3. Ziffer 5 der «Erklärung» verlangt von Medienschaffenden, jede veröffentlichte Meldung zu berichtigen, deren materieller Inhalt sich ganz oder teilweise als falsch erweist. Je schwerer ein Fehler wiegt, desto dringender ist die Pflicht zur Berichtigung. Der Presserat hat in seiner jüngeren Praxis wiederholt (vgl. z.B. die Stellungnahmen 10 und 26/2005, 5/2006) darauf hingewiesen, dass aber nicht jede formale oder inhaltliche Ungenauigkeit bereits eine Verletzung dieser berufsethischen Norm begründet. Vielmehr verlangt das Prinzip der Verhältnismässigkeit, dass eine Unkorrektheit, um gerügt zu werden, eine gewisse Relevanz aufweisen muss.

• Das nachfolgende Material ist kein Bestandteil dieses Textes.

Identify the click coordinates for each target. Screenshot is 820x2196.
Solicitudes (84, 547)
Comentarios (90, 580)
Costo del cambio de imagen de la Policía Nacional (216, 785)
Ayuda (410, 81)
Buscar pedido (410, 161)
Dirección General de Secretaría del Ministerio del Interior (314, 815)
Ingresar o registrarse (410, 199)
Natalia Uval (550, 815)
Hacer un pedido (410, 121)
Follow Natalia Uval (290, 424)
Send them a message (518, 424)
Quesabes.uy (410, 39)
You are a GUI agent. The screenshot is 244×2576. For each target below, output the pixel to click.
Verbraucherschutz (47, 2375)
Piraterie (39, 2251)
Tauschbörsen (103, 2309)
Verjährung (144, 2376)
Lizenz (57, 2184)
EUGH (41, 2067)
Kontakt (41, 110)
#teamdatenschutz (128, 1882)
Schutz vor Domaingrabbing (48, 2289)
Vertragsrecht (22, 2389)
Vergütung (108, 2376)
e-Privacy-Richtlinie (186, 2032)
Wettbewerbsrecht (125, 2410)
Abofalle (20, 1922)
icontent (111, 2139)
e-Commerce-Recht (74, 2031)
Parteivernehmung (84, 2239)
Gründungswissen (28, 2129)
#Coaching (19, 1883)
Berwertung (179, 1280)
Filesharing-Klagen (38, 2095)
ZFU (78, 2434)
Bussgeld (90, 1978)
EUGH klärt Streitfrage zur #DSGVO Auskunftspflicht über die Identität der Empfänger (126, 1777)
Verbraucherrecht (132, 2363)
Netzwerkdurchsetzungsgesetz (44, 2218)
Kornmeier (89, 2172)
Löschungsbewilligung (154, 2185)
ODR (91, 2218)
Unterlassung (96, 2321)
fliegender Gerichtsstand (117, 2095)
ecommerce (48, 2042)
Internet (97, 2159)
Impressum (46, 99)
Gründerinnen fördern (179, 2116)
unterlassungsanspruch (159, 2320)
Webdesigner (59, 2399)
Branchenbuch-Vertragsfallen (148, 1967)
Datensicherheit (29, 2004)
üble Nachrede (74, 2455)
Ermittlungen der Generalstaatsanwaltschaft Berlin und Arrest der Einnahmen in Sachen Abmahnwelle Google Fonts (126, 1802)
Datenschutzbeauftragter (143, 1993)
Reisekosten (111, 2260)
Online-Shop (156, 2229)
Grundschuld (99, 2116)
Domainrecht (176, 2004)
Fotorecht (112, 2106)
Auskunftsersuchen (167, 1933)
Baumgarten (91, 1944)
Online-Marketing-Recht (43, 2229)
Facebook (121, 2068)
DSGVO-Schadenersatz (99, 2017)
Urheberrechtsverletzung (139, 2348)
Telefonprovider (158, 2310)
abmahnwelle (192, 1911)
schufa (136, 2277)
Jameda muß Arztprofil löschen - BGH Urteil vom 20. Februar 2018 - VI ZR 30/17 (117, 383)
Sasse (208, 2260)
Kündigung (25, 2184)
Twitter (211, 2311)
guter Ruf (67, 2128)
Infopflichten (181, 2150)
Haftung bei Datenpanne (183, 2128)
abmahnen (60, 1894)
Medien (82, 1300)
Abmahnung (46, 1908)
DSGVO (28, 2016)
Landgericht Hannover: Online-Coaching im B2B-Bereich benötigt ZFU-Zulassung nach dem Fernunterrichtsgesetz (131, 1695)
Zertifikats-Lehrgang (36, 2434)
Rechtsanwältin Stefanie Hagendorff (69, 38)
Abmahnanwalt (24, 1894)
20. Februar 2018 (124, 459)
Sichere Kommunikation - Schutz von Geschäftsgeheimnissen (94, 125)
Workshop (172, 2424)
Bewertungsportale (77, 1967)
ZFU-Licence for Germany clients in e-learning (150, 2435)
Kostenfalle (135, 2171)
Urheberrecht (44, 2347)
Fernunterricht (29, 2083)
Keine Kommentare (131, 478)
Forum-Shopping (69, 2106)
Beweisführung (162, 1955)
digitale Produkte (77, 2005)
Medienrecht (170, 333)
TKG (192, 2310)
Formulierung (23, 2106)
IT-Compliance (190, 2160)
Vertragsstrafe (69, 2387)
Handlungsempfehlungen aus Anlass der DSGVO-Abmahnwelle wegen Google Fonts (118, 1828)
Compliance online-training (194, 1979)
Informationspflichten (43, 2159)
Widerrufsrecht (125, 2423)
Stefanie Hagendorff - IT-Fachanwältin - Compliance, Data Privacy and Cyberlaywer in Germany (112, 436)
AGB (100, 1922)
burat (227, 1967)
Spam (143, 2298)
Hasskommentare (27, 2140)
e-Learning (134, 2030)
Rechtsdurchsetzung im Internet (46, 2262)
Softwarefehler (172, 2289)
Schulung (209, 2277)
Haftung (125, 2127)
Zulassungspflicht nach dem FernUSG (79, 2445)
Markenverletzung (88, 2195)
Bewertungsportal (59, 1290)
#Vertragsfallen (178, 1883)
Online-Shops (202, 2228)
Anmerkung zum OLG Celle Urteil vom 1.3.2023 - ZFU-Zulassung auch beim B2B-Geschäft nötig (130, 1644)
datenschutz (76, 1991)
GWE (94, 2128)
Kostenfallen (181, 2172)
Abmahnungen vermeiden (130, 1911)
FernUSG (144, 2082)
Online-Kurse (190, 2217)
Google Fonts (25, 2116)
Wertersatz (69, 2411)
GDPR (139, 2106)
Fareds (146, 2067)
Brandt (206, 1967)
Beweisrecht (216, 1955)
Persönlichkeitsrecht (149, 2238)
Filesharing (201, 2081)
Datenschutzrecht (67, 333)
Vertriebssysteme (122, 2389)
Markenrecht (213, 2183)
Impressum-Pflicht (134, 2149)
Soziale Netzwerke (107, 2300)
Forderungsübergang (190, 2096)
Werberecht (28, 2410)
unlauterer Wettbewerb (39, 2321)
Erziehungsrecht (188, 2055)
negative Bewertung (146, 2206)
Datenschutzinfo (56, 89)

Auch wenn das «Grenchner Tagblatt» die Medienmitteilung der Beschwerdeführerin vom 26. Mai 2007 bereits am Schluss des Hauptartikels vom 27. Mai 2007 kurz wiedergab, wäre angemessen gewesen – obwohl sie dazu berufsethisch nicht verpflichtet war – den der Redaktion noch am Tag der Publikation der beanstandeten Berichte zustellten Leserbrief der Stadt Grenchen zu veröffentlichen. Hingegen wäre es nach Auffassung des Presserates unverhältnismässig, bei diesem nicht allzu schwer wiegenden Fehlers der Redaktion den Abdruck einer Berichtigung in diesem Fall als zwingend zu erklären.

4. Die Beschwerdeführerin rügt am Rande auch noch eine Verletzung der Ziffer 7 (sachlich nicht gerechtfertigte Anschuldigungen) der «Erklärung». Auf diese Beanstandung ist nicht einzutreten, weil die Stadt Grenchen dazu keinerlei Begründung vorbringt. Wie das «Grenchner Tagblatt» vorbringt, fehlt zudem offensichtlich ein Zusammenhang zwischen dem Beschwerdegegenstand und der Privatsphäre von Exponenten der Grenchner Stadtbehörden.

III. Feststellungen

1. Die Beschwerde wird teilweise gutgeheissen, soweit darauf einzutreten ist.

2. Das «Grenchner Tagblatt» hat mit der Veröffentlichung der Artikel «‹Geheim› war da gar nichts» und «Pressefreiheit statt Vertuschung» sowie dem Kommentar «Weiter den Finger drauf» am 27. Mai 2008 die Ziffer 1 der «Erklärung der Pflichten und Rechte der Journalistinnen und Journalisten» (Wahrheit) verletzt. Die Zeitung vermittelte der Leserschaft den durch die Fakten nicht belegten Eindruck, die Stadt Grenchen habe Strafanzeige gegen einen Journalisten eingereicht, der einzig über die Tatsache berichtet hatte, dass eine Strafanzeige wegen Amtsgeheimnisverletzung eingereicht worden war.

3. Darüber hinaus wird die Beschwerde abgewiesen.

4. Das «Grenchner Tagblatt» hat die Ziffern 3 (Anhörung bei schweren Vorwürfen), 5 (Berichtigung) und 7 (sachlich nicht gerechtfertigte Anschuldigungen) der «Erklärung» nicht verletzt.